_Data in this exercise_
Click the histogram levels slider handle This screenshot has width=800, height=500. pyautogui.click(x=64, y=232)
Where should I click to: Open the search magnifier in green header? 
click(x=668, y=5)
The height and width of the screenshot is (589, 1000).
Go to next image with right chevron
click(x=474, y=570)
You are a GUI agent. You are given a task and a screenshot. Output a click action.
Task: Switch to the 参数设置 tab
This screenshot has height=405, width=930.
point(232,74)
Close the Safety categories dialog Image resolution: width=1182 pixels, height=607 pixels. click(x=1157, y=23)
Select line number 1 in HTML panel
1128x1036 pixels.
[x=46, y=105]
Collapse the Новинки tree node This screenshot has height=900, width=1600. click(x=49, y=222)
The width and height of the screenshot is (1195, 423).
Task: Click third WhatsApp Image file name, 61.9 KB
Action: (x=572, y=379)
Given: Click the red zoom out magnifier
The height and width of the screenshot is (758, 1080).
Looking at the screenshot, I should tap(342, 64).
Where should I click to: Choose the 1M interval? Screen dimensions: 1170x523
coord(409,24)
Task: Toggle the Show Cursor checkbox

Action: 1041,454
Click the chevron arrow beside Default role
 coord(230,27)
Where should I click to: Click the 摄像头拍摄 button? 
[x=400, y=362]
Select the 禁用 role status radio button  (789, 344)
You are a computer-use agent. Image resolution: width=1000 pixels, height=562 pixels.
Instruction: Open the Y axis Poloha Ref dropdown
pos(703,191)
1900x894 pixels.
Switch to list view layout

_Activity_
How many lines in the records above hold the word "agent"? Give only the number.

_Exercise response_
2